In any discussion about the 2019 elections, the “average Nigerian” is likely to make an appearance. Everyone is quick to make claims about what the average Nigerian know, believes, or cares about. And crucially, how they will vote.
How valid are such statements? Well, the word “average” is a misnomer as it stands for very different things—mean, mode, median, etc. Imagine trying to find the mean of a standard human feature: our nose. Most humans have one nose, but since as few as 100 people are born without one, then the average human technically has only a fraction of a nose. And other ways of calculating the average—median, mean—fall prey to their faults.
The Common Man
When we talk about the typical Nigerian, we usually mean someone who possesses the most commonly found characteristics in the country, whether in terms of demographics such as age or gender or reference to the mindset of most Nigerians. And in the context of elections, we are generally not talking about children under 18 who cannot vote, but who make up about 50% of the population.
Going by this definition, the average Nigerian is a young man, since about 51% of Nigerians are male and 18 to 35 year-olds make up the bulk of the country's adult population. Contrary to popular opinion, the average Nigerian is literate, with at least some secondary schooling. And although people often worry that most Nigerians are not politically engaged, this is not necessarily the case: the average Nigerian is registered to vote in the upcoming elections and discusses politics at least occasionally. However, political action beyond elections appears to be limited; most Nigerians say they would never attend a demonstration or protest and have never contacted government officials about issues they face.
So, given what we know about the average Nigerian, which party will dominate the elections. Well, party loyalty may not be decisive as many Nigerians do not feel close to any political party. Meanwhile, President Buhari’s approval ratings are at 40%, lower than Goodluck Jonathan’s in the lead-up to the 2015 elections.
The answer is unclear, but the indicators point to a close race.
Not Everyone is Like You
Even if understanding the average Nigerian cannot help us predict the results of the upcoming elections, it is useful in other areas. For one thing, it could help us overcome a false consensus bias, the tendency to believe that most people are like us, discouraging us from considering viewpoints and experiences outside ours.
For example, while the average Lagosian is employed in wholesale and retail trade, most Nigerians work in agriculture. And although most people in Lagos get news on social media, the average Nigerian does not use the internet at all. Therefore, we need to remember that the person we are talking to on social media is not the average Nigerian. Food price support and agricultural policy may be niche topics online, but they matter to a large portion of the population.
Leaders who look like us
Understanding the average Nigerian also helps us to gauge representation in government. For example, the Not too Young to Run movement argues that the country's current political landscape should reflect our demographic reality.
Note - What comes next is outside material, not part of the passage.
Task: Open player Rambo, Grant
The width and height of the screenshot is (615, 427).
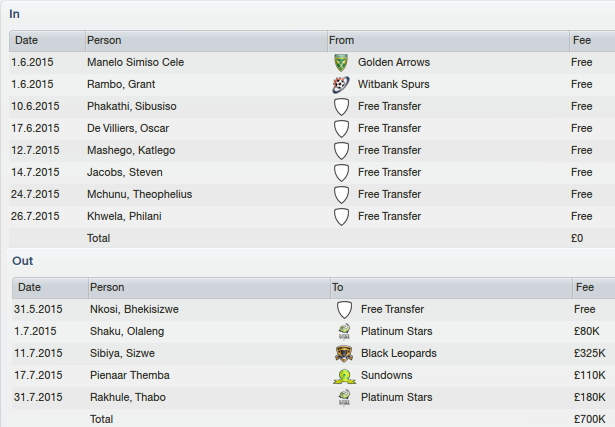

Young people make up more than half the population but until recently, could not run for most executive and parliamentary positions.
Now that age limits have been lowered; we could start seeing younger officeholders. But change may not be as drastic as one would expect; even among young people, most Nigerians would prefer a middle-aged president.
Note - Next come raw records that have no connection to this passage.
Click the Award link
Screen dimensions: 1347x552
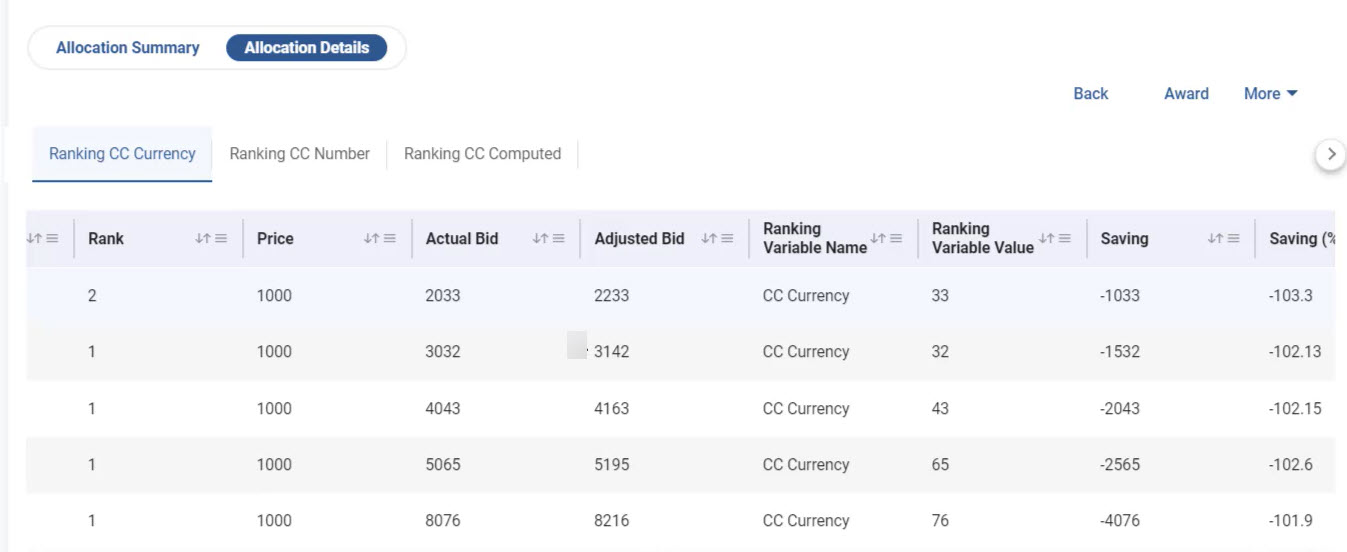pyautogui.click(x=1186, y=94)
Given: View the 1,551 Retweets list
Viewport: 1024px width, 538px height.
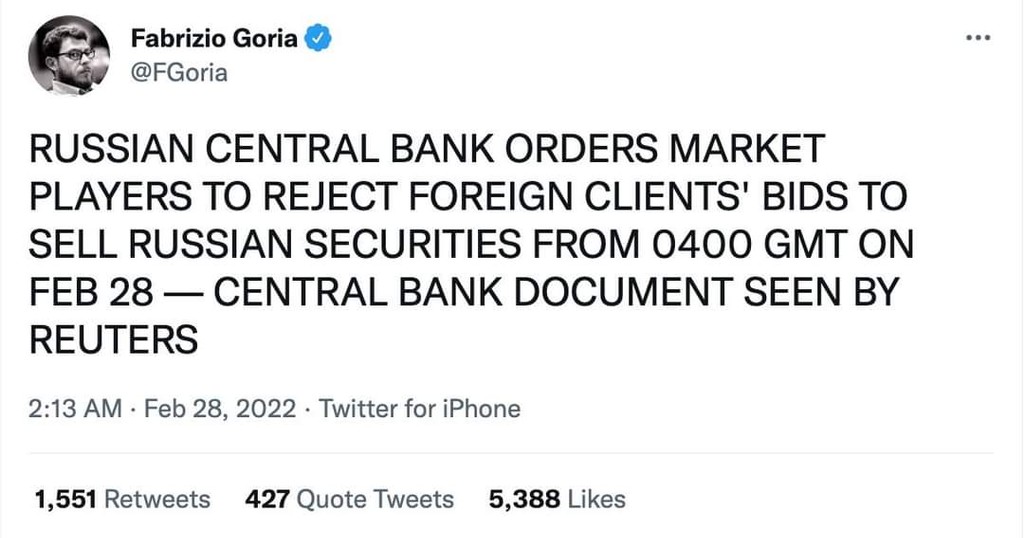Looking at the screenshot, I should point(122,499).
Representation gaps are just as severe when it comes to gender. Although 49% of Nigerians are female, women are still severely underrepresented in politics and senior bureaucratic positions.
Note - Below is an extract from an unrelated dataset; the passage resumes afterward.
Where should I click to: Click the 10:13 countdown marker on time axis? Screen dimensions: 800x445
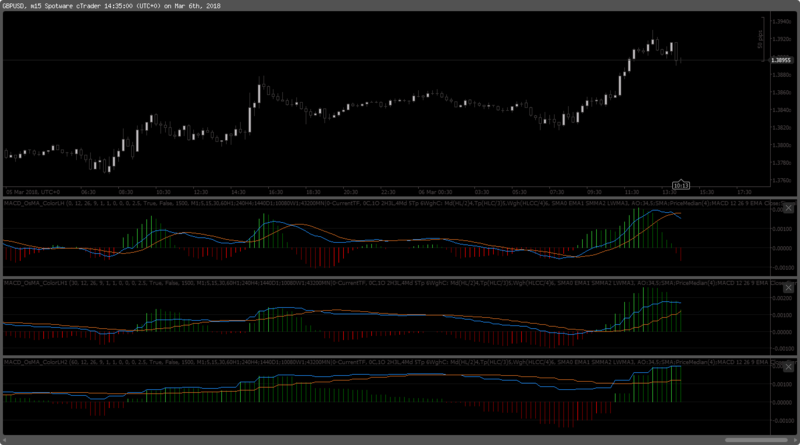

This could be due to a divergence in beliefs: Nigerian men are more likely to believe that political leaders should be male, while most women believe in equal opportunities for women in politics. Since the gatekeepers of Nigerian politics have historically been male, then the former’s belief appears to have held sway.
Beyond the Average
Nonetheless, any notion of the average Nigerian has severe limitations. Firstly, gaps in political representation highlight an essential reason for policymaking to go beyond the majority. A government that caters to the needs of the average citizen is only doing the bare minimum; good leaders should aim to make life better for all Nigerians.
Last month, the Discrimination against Persons with Disabilities (Prohibition) Act was finally signed into law after languishing in the National Assembly for 18 years. Perhaps the lack of urgency was because only about 2.32% of Nigerians live with disabilities. Yet, ignoring their concerns would be doing the country a disservice. If we only focus on issues that the average Nigerian cares about, we are never going to build an inclusive nation.
Moreover, the idea of the average Nigerian becomes problematic in the face of our diversity. With two major religions and so many ethnic groups, outright majorities tend to be very slim. And even when there is an overwhelming majority, in a country where over 20% of its citizens identify more strongly with their ethnic groups than their national identity, ignoring ethnic histories and power dynamics in favour of some “average” is unwise.
The failure of the “Wazobia” project to create a new language from Yoruba, Hausa and Igbo is a relatively benign example of how difficult it is to average ethnic preferences. In most cases, the consequences have been far more disastrous. From the Kaduna Shari'a riots in the early 2000s to the recurring violence in Jos, Nigerians often push back when another group threatens their religious and ethnic identities. And although most Nigerians alive today did not experience the Biafra war, its impact resonates to this day.
Age, occupation, economic concerns, and even beliefs about gender may change over time, but, in Nigeria, ethnic identities endure, and there is no easy way to average that.